DD: So that money's not going back to you all?

GC: It's not going to us at all. We're having to, the entire band's money is going basically to the same person who got mine...a lot of stuff gets reverted back to the authors in 2013...the record companies are fighting like hell all of a sudden not to honor that because they never did have to honor it before.

DD: So they're trying to change the laws as we go along.

GC: They're fighting like hell not to let (copyrighted songs) revert back to me...(record label representatives) have actually went ahead of time into the copyright office and already changed the ownership, have already done this...

DD: So they changed the ownership so the clock starts all over again?

GC: Yeah, changed it and the copyright place tell you ain't nothing we can do, you have to take it to court.

(Hard Knock Radio, March 2013)

Retaining control of one's music and its distribution becomes difficult when record labels seek an ownership interest in every aspect of an artist's output. Hip-hop musician Lupe Fiasco, speaking in 2010 about a business deal his record label offered him, said "there's something called a three-sixty deal which entails that they get 25 percent of any ancillary (revenue) that you do that comes from your music. So if I'm famous because of a song that leads me to get a TV show or a sneaker...they think that they deserve 25 percent of that. I refused to do that." Lupe says he was "told that because you didn't sign this three-sixty deal we may or may not push your record. So when Shining Down came out and you didn't hear it on the radio station it was because they never took it to a radio station...I'm at the mercy of the powers that be." (October 2010 speech at the Second Regional Academic and Cultural Collaborative) Lupe's experience with his label belies the assertion that "even if the state or a private power doesn't like a piece of creative work, copyright gives the paying public final say" over whether the work should be heard, and that "a wealthy artist is also an artist who answers to no one." (Ruen, Seattle Weekly Feb. 2013)

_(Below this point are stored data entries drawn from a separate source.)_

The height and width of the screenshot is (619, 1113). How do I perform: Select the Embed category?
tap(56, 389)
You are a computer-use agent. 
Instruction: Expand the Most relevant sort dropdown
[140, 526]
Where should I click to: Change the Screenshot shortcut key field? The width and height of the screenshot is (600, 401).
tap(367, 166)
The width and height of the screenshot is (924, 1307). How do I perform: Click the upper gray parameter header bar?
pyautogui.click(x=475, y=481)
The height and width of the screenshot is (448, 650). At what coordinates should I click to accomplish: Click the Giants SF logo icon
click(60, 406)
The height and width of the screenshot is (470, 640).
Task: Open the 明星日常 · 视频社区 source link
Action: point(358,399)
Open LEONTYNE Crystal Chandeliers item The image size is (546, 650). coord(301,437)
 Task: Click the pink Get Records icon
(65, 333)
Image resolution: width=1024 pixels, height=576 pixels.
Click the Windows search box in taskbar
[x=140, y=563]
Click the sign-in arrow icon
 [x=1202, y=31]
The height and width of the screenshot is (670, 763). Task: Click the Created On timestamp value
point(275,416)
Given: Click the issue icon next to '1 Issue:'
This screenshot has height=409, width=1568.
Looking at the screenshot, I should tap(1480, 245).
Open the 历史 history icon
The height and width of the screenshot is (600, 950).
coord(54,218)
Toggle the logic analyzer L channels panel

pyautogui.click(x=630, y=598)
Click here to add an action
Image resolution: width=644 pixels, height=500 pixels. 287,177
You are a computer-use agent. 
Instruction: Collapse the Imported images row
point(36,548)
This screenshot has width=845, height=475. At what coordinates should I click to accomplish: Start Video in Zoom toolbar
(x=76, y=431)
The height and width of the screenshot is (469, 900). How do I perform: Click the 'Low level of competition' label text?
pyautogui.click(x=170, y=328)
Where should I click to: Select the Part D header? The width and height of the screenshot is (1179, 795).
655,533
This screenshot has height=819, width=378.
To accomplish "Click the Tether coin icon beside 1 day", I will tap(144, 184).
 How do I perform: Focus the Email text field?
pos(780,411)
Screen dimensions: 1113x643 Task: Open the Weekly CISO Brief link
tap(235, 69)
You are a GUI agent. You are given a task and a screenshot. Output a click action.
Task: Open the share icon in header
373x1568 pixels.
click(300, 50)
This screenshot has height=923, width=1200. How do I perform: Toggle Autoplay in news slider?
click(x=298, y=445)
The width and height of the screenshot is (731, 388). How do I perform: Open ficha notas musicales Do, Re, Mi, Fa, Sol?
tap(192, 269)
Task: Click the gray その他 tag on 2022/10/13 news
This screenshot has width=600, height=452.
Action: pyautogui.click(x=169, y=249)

Conflating Aaron Swartz's opposition to legislation with a disregard for artists' rights is misleading, given the importance our society places on public access to education and information. Opponents of SOPA and PIPA (legislation Swartz fought against) are not merely opportunists, but concerned citizens whose ranks include ACLU members, Tea Party supporters, as well as both Republican and Democratic Congress members. Supporting artists' rights is a laudable endeavor, but by focusing solely on one side of the issue (the illegal downloading of music) while ignoring the predatory role of record labels, Chris Ruen fails to paint the full picture.